:: PROBLEM ::
Copy out every line of the listing below without changing anything.

:: PROVIDED INFORMATION ::
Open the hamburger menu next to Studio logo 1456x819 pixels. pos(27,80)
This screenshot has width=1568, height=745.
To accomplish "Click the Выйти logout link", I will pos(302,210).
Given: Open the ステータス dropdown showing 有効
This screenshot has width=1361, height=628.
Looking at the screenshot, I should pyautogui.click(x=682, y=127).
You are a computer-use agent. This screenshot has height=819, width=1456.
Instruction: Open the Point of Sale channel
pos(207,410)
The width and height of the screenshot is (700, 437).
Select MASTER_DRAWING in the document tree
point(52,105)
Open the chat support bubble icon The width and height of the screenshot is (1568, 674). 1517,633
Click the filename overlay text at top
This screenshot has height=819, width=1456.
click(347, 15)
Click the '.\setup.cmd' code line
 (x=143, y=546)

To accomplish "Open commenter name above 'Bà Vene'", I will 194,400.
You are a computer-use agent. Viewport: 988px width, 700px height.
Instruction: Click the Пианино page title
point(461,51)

:: REPLY ::
Open the hamburger menu next to Studio logo 1456x819 pixels. pos(27,80)
This screenshot has width=1568, height=745.
To accomplish "Click the Выйти logout link", I will pos(302,210).
Given: Open the ステータス dropdown showing 有効
This screenshot has width=1361, height=628.
Looking at the screenshot, I should pyautogui.click(x=682, y=127).
You are a computer-use agent. This screenshot has height=819, width=1456.
Instruction: Open the Point of Sale channel
pos(207,410)
The width and height of the screenshot is (700, 437).
Select MASTER_DRAWING in the document tree
point(52,105)
Open the chat support bubble icon The width and height of the screenshot is (1568, 674). 1517,633
Click the filename overlay text at top
This screenshot has height=819, width=1456.
click(347, 15)
Click the '.\setup.cmd' code line
 (x=143, y=546)

To accomplish "Open commenter name above 'Bà Vene'", I will 194,400.
You are a computer-use agent. Viewport: 988px width, 700px height.
Instruction: Click the Пианино page title
point(461,51)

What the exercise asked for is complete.